START Data listing
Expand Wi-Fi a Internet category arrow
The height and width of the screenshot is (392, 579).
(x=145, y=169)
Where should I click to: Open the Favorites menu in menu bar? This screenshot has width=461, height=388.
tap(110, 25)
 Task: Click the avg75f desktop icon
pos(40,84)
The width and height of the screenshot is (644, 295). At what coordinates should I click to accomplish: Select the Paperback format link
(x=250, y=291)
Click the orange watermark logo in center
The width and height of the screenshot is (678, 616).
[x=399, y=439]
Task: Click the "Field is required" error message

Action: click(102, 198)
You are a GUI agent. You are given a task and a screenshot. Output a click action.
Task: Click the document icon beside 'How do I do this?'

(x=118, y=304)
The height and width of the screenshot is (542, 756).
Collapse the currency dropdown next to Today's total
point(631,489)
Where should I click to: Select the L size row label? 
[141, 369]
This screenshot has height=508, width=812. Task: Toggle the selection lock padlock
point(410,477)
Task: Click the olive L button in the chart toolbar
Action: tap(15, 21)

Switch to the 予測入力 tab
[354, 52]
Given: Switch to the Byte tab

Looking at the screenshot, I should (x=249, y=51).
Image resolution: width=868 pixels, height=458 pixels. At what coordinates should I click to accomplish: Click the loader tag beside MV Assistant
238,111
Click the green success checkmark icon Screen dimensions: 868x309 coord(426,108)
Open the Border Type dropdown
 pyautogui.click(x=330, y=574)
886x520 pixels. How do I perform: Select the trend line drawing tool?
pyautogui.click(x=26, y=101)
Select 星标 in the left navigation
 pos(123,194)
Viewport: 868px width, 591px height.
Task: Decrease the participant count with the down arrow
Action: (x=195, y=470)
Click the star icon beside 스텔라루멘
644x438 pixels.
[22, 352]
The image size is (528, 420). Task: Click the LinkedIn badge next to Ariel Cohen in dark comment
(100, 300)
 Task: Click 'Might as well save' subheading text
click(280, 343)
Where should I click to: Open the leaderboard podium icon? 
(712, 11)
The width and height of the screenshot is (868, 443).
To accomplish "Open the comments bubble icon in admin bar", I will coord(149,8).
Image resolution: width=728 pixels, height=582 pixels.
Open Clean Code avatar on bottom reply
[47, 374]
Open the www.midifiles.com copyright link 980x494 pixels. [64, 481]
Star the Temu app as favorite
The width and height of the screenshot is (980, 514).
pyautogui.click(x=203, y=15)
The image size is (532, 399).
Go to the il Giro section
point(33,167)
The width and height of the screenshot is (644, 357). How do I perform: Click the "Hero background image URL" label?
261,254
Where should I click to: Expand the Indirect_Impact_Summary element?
END Data listing
Your objective = Set down only the lines running from the line with "The width and height of the screenshot is (868, 443)." to the end of the entries above, both included, exactly as they stand.

Written answer =
The width and height of the screenshot is (868, 443).
To accomplish "Open the comments bubble icon in admin bar", I will coord(149,8).
Image resolution: width=728 pixels, height=582 pixels.
Open Clean Code avatar on bottom reply
[47, 374]
Open the www.midifiles.com copyright link 980x494 pixels. [64, 481]
Star the Temu app as favorite
The width and height of the screenshot is (980, 514).
pyautogui.click(x=203, y=15)
The image size is (532, 399).
Go to the il Giro section
point(33,167)
The width and height of the screenshot is (644, 357). How do I perform: Click the "Hero background image URL" label?
261,254
Where should I click to: Expand the Indirect_Impact_Summary element?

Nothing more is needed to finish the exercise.